→ 練習課題
(1) 活性汚泥処理に関する本文を読み、次の(a)〜(c)が本文の内容と合うかどうかを「はい」か「いいえ」で答えなさい。それぞれ、判断の決め手となる本文の語句をそのまま引用して示すこと。
(a) 殺菌処理を経た活性汚泥スラリーは、処理槽1へ戻される。
(b) 沈殿操作中には、殺菌処理を行ってはならない。
(c) SV30は、1lの活性汚泥スラリーを60分間静置させたときの沈降率である。
(2) 活性汚泥処理に関する本文を、最後の文の後から書き進めなさい。

→ 読解本文
=======
また、活性汚泥スラリーのMLSS濃度やBODの管理を行うことなく殺菌剤を使用することができ、しかも殺菌剤の添加をほぼ自動化することが可能となる。
【発明を実施するための最良の形態】
【0014】
以下に、本発明を実施するための最良の形態を説明する。なお、本願の明細書中に表れる記号は、以下のとおりである。
・BOD(Biochemical
Oxygen Demand):生物化学的酸素要求量
・SS(Suspended
Solids):水中に懸濁している物質濃度
・MLSS(Mixed
Liquor Suspended Solids):活性汚泥スラリー中の活性汚泥濃度
・SVI(Sludge
Volume Index):活性汚泥1gあたりの容積(ml)
・SV30(Sludge
Volume):1lの活性汚泥スラリーを30分間静置させたときの沈降率(%)
【0015】
図1は、本発明を回分式活性汚泥法に適用した場合の処理工程の概略フロー図を示すものであり、処理槽1において、曝気操作と沈殿操作が行われる。まず、処理槽1には汚水2が流入し活性汚泥と混合され、活性汚泥スラリー3が調製される。また、空気ブロワー11から供給された空気が処理槽1の底部に設けられた散気管12から噴出され活性汚泥スラリーを曝気する。このような好気性の条件下において、活性汚泥は汚水中に含まれる有機物を消化する。
この際、処理槽1からは、活性汚泥スラリー3が汚泥抜取ポンプ13により連続的に抜き取られ、トリクロロイソシアヌル酸成形物を充填した容器20に供給される。そして、前記スラリーがトリクロロイソシアヌル酸成形物を充填した充填層に接触し、活性汚泥中に含まれている糸状性細菌が殺滅される。次いで、殺菌処理を経た活性汚泥スラリーは処理槽1へ返送される。
【0016】
汚水の浄化が終了した後、曝気操作及び殺菌処理を停止し、活性汚泥スラリーを静置して上澄み水と濃縮汚泥を分離する沈殿操作が行われる。なお、必要に応じて沈殿操作中であっても殺菌処理を行っても構わない。沈殿操作の終了後、前記上澄み水は処理水4として系外へ排出される。
=======
→ 表示資料

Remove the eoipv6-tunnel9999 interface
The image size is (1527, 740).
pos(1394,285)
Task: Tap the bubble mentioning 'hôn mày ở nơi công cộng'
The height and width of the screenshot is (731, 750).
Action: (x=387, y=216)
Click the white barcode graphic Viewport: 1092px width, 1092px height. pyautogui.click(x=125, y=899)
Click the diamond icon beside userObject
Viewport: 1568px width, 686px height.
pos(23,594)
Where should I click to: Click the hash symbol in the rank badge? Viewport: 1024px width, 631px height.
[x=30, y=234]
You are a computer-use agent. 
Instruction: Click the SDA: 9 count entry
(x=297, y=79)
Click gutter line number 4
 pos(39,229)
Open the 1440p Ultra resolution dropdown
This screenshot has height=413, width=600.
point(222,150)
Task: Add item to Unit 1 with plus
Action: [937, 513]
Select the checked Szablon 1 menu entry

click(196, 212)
=======
→ 課題の解答
(1)
(a) はい。「殺菌処理を経た活性汚泥スラリーは処理槽1へ返送される」
(b) いいえ。「必要に応じて沈殿操作中であっても殺菌処理を行っても構わない」
(c) いいえ。「1lの活性汚泥スラリーを30分間静置させたときの沈降率(%)」

(2)
【0017】
図2は、本発明を連続式活性汚泥法に適用した場合の処理工程の概略フロー図を示すものであり、曝気槽5には汚水2が連続的に流入し活性汚泥と混合され、活性汚泥スラリー3が調製されている。また、空気ブロワー11から供給された空気が曝気槽5の底部に設けられた散気管12から噴出され活性汚泥スラリー3を曝気する。このような好気性の条件下において、活性汚泥は汚水中に含まれる有機物を消化する。
この曝気槽5からは活性汚泥スラリー3が連続的に抜き取られ沈殿槽6に供給される。沈殿槽6においては、活性汚泥スラリー3が静置されることにより、処理水4(上澄み水)と濃縮汚泥7に分離されて処理水4は系外へ、また濃縮汚泥7は汚泥抜取ポンプ13により抜き取られ、一部が余剰汚泥9として系外へ排出され、残りは返送汚泥8としてトリクロロイソシアヌル酸成形物を充填した容器20へ供給される。そして、トリクロロイソシアヌル酸成形物の充填層と返送汚泥8が接触することにより、返送汚泥8中に含まれている糸状性細菌が殺滅される。次いで、殺菌処理を経た返送汚泥は曝気槽5へ返送される。
【0018】
トリクロロイソシアヌル酸成形物を容器に充填して形成される充填層は、隣り合う成形物同士が互いに接触する程度に充填された状態であれば、該充填層の形状に制限はない。しかしながら、接触効率のバラツキを出来る限り少なくした状態で接触時間を管理するためには、図3の(A)または(B)に示されるように、活性汚泥スラリーの流れ方向に対して、入側と出側の間の間隔を一定とした容器に、所定量のトリクロロイソシアヌル酸成形物を充填することが好ましい。
【0019】
図1および図2においては、トリクロロイソシアヌル酸成形物を充填した容器を活性汚泥の返送ラインに設けたが、簡便な方法としては、返送ラインに通常設置されている計量升(不図示)の内部を仕切る堰と堰の間にトリクロロイソシアヌル酸成形物を投入して充填層を形成することも可能である。また、処理槽1または曝気槽5水面の上部に設置した返送ラインの最終落ち口(不図示)にトリクロロイソシアヌル酸成形物を充填した籠または網状の袋を吊り下げる方法等が挙げられる。
【0020】
活性汚泥スラリーとトリクロロイソシアヌル酸成形物の充填層との接触時間は、充填層の容積を充填層を通過する活性汚泥の単位時間当たりの流量で除することにより算出することができる。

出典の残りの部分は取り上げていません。